Associated disturbances in calcium homeostasis and G protein–mediated cAMP signaling in bipolar I disorder

Background: Evidence of extensive cross-talk between calcium (Ca2+)- and cAMP-mediated signaling systems suggests that previously reported abnormalities in Ca2+ homeostasis in bipolar I (BP-I) patients may be linked to disturbances in the function of G proteins that mediate cAMP signaling.

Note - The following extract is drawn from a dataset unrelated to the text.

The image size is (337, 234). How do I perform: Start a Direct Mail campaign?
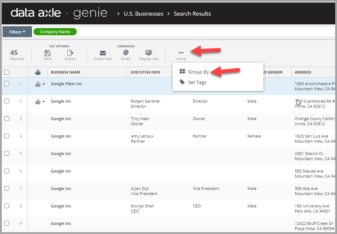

Methods: To test this hypothesis, the β-adrenergic agonist, isoproterenol, and the G protein activator, sodium fluoride (NaF), were used to stimulate cAMP production in B lymphoblasts from healthy and BP-I subjects phenotyped on basal intracellular calcium concentration ([Ca2+]B). cAMP was measured by radioimmunoassay and [Ca2+]B by ratiometric fluorometry with fura-2. Results: Isoproterenol- (10 μM) stimulated cAMP formation was lower in intact B lymphoblasts from BP-I patients with high [Ca2+]B (≥ 2 SD above the mean concentration of healthy subjects) compared with patients having normal B lymphoblast [Ca2+]B and with healthy subjects. Although basal and NaF-stimulated cAMP production was greater in B lymphoblast membranes from male BP-I patients with high versus normal [Ca2+]B, there were no differences in the percent stimulation. This suggests the differences in NaF response resulted from higher basal adenylyl cyclase activity. Conclusions: These findings suggest that trait-dependent disturbances in processes regulating β-adrenergic receptor sensitivity and G protein–mediated cAMP signaling occur in conjunction with altered Ca2+ homeostasis in those BP-I patients with high B lymphoblast [Ca2+]B.